Between the lines of both stories, tough, are some more tangibly problematic signs for Geithner’s future in the post.

First and foremost, former Citigroup chairman Sandy Weill formally admits to the Times that Geithner was up for the bank’s CEO spot in November 2007 — a month Geithner looks to have had six meetings with the zombie bank. After he turned down the spot, he supposedly “recused” himself from official Citigroup business — and yet a timeline of Geithner’s calendar pieced together by the Washington Post and Pro Publica shows he had two dozen meetings with the bank over the next year.

Another morsel the Times digs up is Geithner’s aggressive lobbying in May 2007 to allow banks to reduce their capital requirements.
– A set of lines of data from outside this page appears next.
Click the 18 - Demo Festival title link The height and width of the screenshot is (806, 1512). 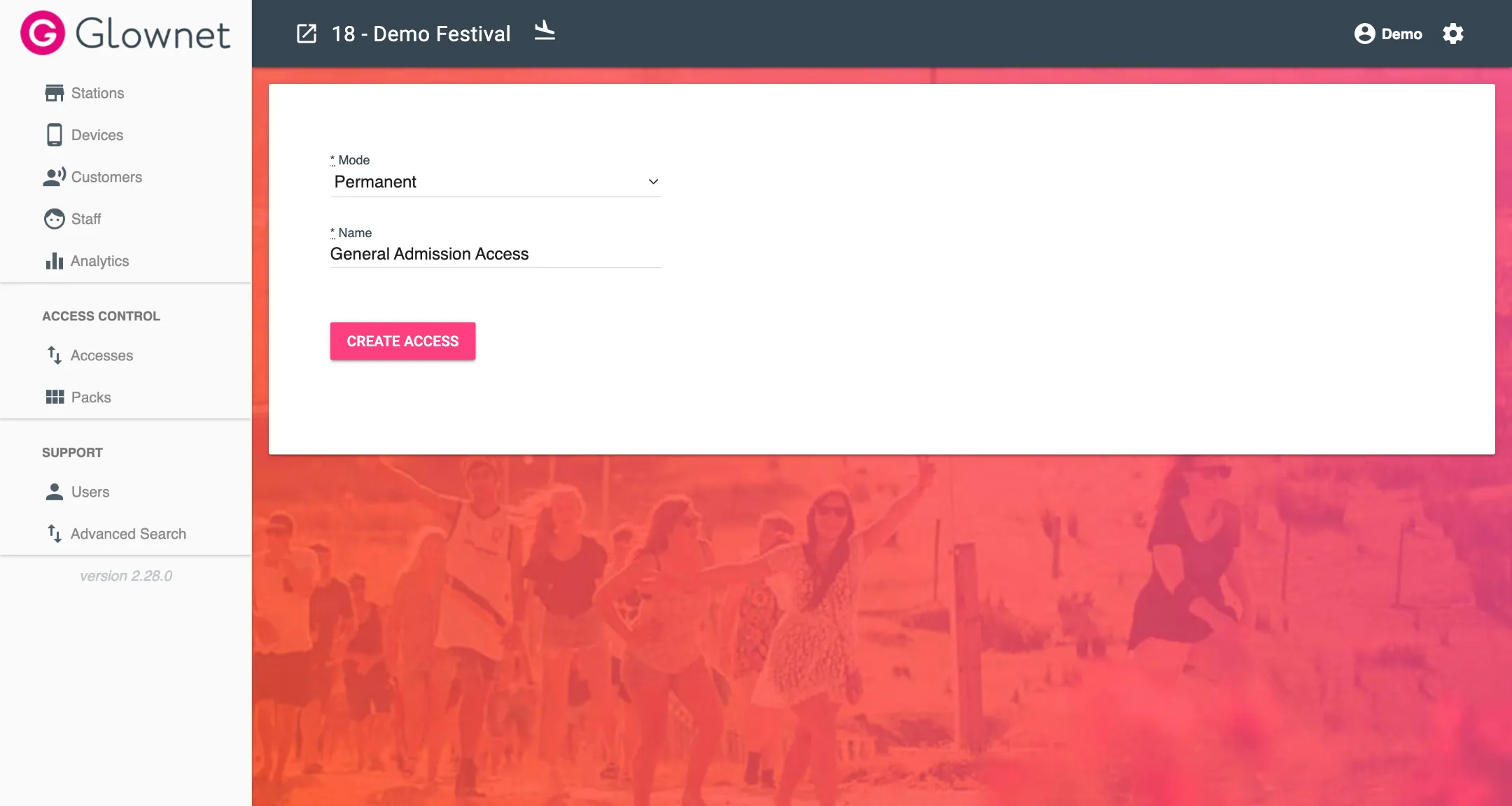(421, 34)
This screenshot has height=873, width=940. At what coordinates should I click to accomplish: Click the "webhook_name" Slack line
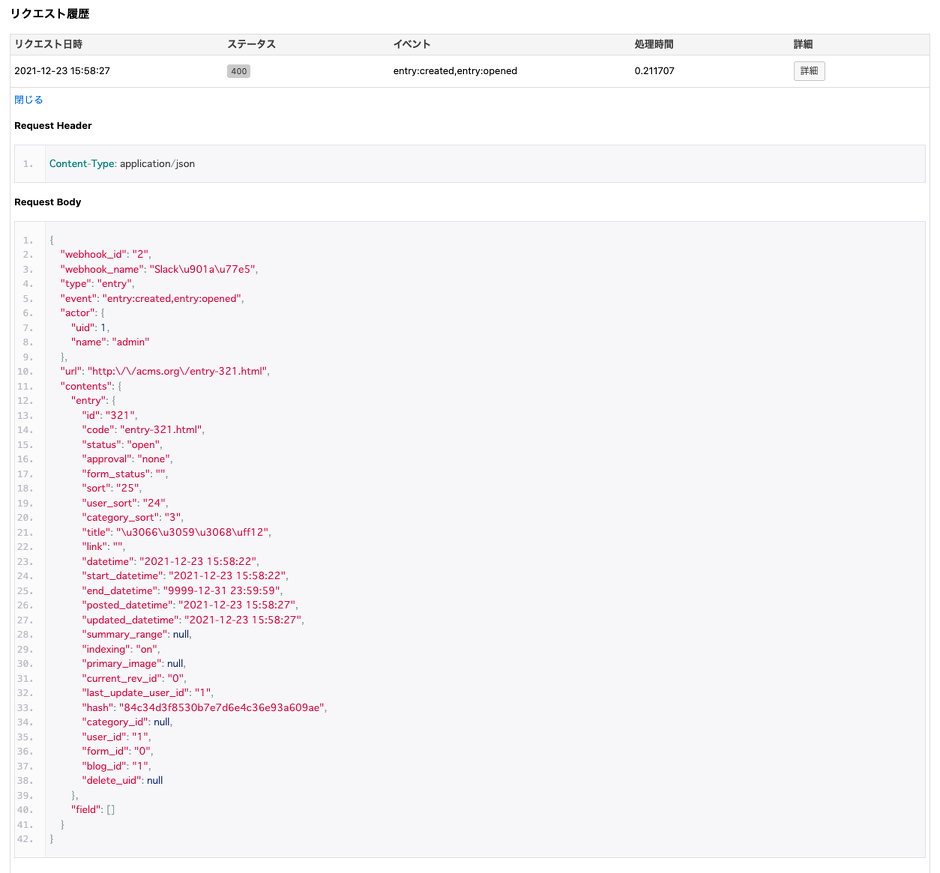click(159, 269)

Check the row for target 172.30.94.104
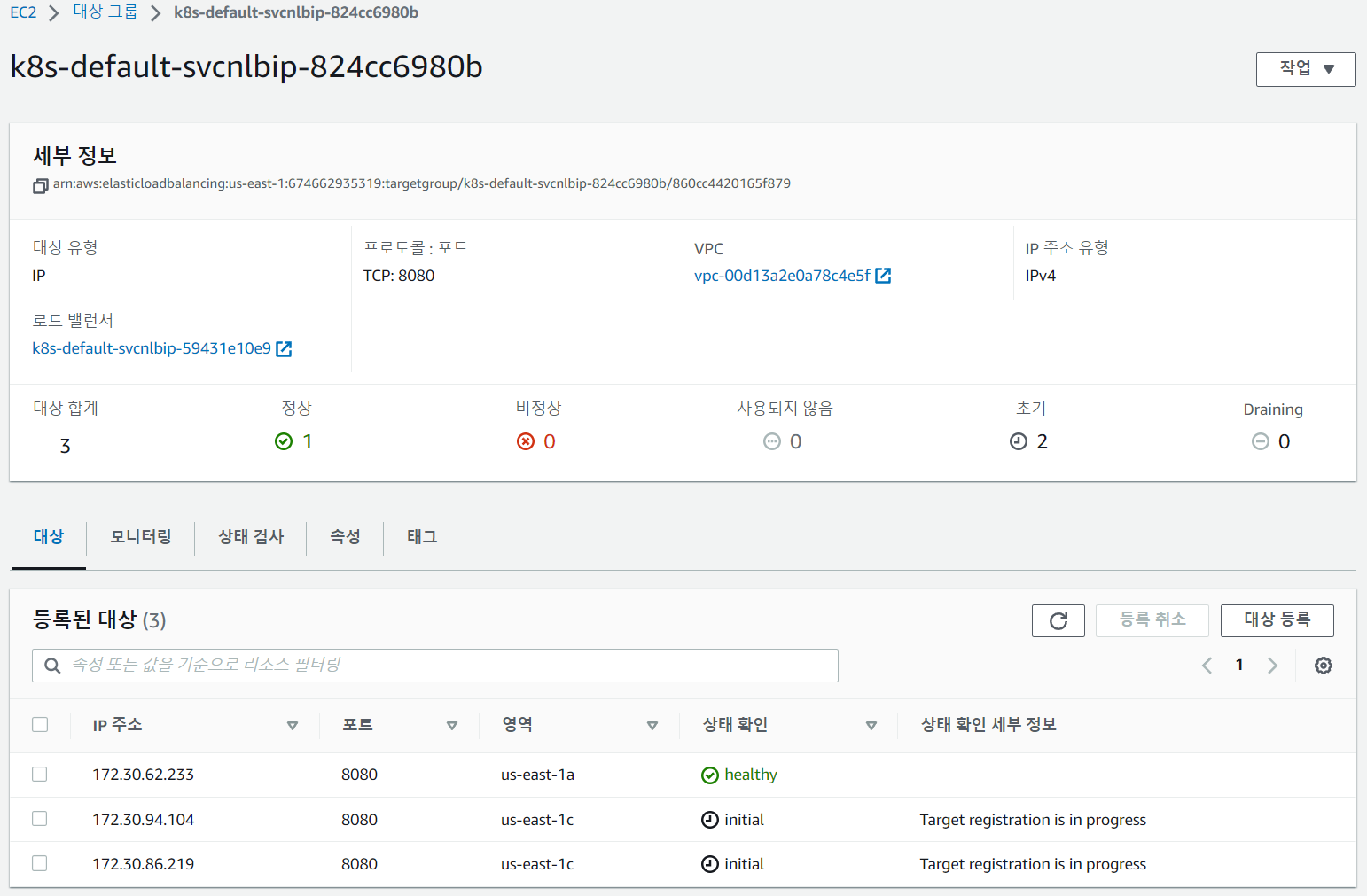(40, 819)
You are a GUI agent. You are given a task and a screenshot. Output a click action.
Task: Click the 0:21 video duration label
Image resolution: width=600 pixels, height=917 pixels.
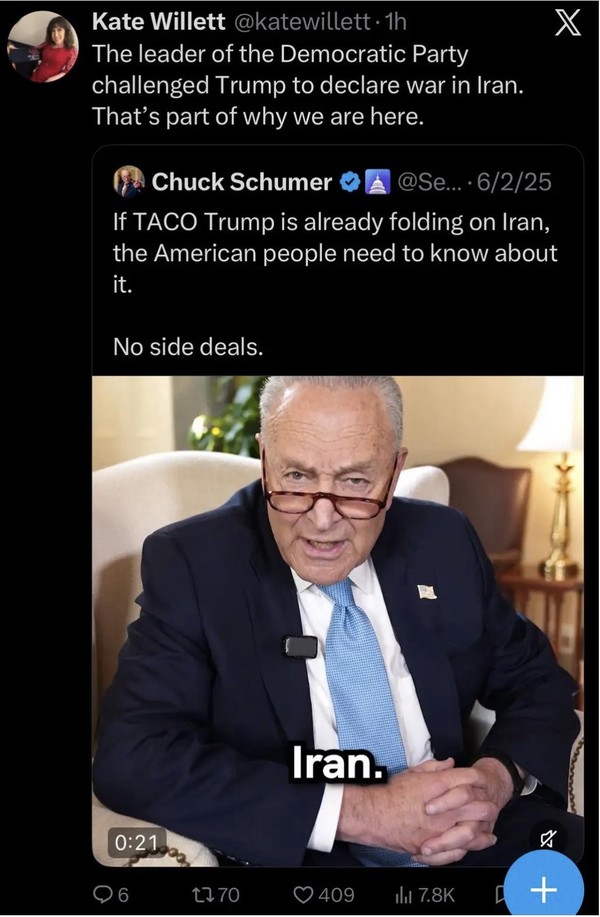pyautogui.click(x=137, y=842)
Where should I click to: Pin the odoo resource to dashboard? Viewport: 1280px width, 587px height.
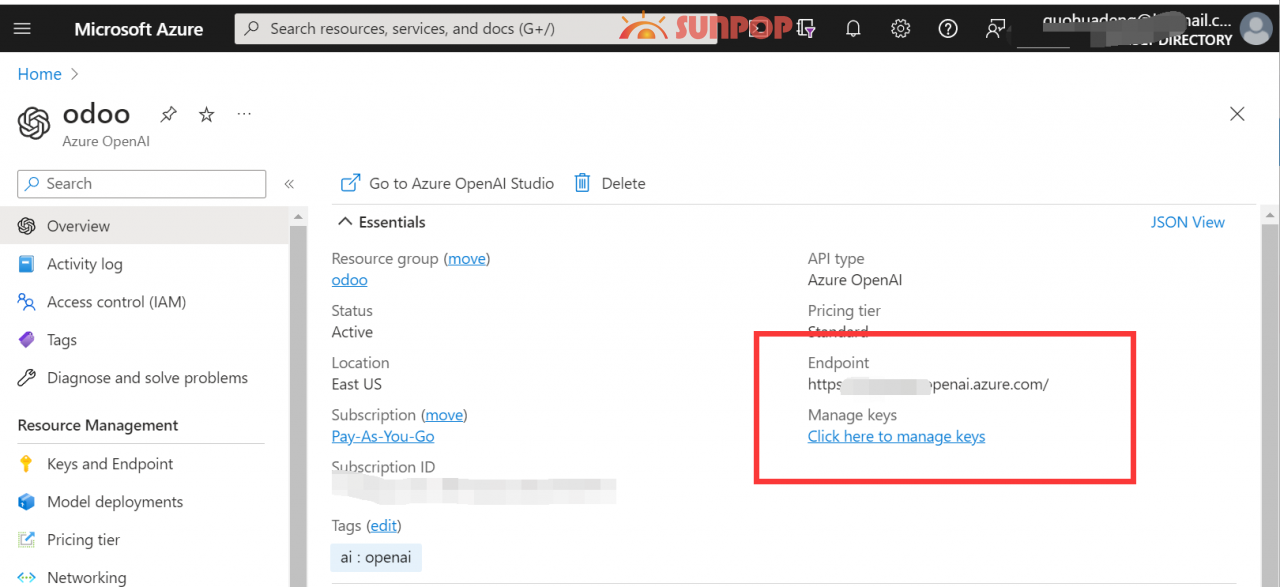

Derivatives, he argued in a May 15 speech at the Atlanta Fed, enabled banks to sufficiently hedge risks that capital requirements were unnecessary — something FDIC Chairman Sheila Bair worried would leave taxpayers “holding the bag.”

The Portfolio piece describes a bizarre moment during which former FDIC chairman Bill Seidman incurred the wrath of Geithner after disputing some contentions then-Treasury Secretary Larry Summers made about the banking system in Japan, where Seidman had been closely observing bank reform in his capacity as a Morgan Stanley strategist. Seidman tells Portfolio that after he dismissed as “irrelevant” some of Summers’ statements about Japan, Geithner accused him of being a “disloyal American. You can’t make statements like that on foreign soil about a secretary of the Treasury.”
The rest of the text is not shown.